Hand-tracking based control system for the Faze4 robotic arm simulator in Unity. The robot end-effector follows your hand position in real time using MediaPipe, PyBullet inverse kinematics, and a live TCP camera stream to Unity.
This project extends the open-source Faze4 Unity simulator by kholodilinivan/Faze4-Robotic-arm-simulator with:
- Real-time hand tracking via webcam (MediaPipe)
- PyBullet IK solving for the Faze4 URDF
- TCP robot control stream to Unity (port 55001)
- TCP live camera feed stream to Unity (port 55002)

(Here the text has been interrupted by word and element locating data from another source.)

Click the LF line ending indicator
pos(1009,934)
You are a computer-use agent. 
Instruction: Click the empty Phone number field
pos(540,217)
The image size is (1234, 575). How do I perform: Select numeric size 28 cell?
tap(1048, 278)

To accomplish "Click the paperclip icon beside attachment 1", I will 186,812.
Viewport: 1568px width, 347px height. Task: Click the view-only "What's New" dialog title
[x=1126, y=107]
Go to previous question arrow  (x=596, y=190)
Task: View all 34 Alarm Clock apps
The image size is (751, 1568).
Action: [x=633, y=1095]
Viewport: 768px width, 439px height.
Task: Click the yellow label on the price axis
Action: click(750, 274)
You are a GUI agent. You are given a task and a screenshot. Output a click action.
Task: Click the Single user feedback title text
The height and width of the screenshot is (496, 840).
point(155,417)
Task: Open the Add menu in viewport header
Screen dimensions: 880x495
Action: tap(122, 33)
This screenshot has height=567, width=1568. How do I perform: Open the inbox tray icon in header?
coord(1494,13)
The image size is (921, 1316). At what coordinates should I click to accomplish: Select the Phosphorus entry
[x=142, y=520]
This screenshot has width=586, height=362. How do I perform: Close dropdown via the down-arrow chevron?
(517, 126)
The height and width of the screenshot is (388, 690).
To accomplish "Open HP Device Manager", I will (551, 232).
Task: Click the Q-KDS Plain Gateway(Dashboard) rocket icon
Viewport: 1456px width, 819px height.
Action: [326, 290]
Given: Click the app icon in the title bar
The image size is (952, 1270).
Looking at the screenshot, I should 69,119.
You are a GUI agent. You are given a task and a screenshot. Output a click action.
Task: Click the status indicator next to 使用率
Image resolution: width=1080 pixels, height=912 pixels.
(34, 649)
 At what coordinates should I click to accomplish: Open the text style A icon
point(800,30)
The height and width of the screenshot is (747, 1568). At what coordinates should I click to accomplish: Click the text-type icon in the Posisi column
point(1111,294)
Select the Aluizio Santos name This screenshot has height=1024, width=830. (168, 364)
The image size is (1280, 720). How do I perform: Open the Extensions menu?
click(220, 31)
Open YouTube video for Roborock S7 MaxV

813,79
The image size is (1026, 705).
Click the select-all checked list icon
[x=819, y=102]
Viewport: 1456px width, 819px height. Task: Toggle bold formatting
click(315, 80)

- Grab detection (open/closed hand)
- Z-axis depth control via wrist-to-MCP landmark distance
- (v7) Exponential Moving Average (EMA) smoothing for jitter-free movement
Problem: Raw coordinates from MediaPipe hand tracking contain micro-fluctuations (jitter), causing the robot to shake even when the user holds their hand still. Additionally, the default vertical workspace was too high for comfortable desk use.
Fix in v7: - An Exponential Moving Average (EMA) filter is now applied to the target coordinates before they are sent to the IK solver. This averages out the micro-movements, resulting in smooth, stable, and fluid robot motion. The smoothing intensity can be tuned using the alpha variable (default 0.15).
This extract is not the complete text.